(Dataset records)
--
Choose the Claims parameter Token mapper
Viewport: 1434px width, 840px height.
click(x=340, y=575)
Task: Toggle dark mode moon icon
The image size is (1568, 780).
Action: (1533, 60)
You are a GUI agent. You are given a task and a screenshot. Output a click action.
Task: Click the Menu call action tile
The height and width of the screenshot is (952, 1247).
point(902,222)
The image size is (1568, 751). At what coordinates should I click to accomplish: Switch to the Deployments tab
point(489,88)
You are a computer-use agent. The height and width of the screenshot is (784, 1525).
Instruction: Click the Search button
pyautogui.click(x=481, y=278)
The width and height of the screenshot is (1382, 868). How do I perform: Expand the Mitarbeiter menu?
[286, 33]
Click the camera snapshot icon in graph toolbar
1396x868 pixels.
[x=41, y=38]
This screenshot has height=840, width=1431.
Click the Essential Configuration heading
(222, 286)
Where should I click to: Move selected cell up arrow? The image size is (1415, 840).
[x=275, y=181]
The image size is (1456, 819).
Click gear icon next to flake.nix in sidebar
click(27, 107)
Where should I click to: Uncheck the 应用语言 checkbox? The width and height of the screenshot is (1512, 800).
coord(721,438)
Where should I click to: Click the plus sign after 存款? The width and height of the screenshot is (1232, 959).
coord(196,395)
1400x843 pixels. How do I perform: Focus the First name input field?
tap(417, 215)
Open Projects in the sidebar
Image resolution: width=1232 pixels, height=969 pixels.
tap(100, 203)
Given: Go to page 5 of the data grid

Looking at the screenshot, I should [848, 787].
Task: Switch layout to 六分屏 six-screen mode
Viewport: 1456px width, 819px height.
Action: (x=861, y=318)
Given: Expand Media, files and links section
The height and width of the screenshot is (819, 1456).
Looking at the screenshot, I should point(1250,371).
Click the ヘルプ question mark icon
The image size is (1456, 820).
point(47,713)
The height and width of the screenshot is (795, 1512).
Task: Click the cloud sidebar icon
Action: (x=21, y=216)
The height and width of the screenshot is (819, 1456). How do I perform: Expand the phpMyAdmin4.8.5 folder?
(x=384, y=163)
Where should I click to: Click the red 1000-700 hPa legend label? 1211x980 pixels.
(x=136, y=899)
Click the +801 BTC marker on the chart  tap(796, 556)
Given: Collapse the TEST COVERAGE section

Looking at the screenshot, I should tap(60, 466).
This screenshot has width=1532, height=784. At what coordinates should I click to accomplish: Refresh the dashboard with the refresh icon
--
TASK ITEM: Please print verbatim each line from the first line of the entries above to the line that contains "Task: Click the Menu call action tile", inclusive, and nothing more.

TASK RESULT:
Choose the Claims parameter Token mapper
Viewport: 1434px width, 840px height.
click(x=340, y=575)
Task: Toggle dark mode moon icon
The image size is (1568, 780).
Action: (1533, 60)
You are a GUI agent. You are given a task and a screenshot. Output a click action.
Task: Click the Menu call action tile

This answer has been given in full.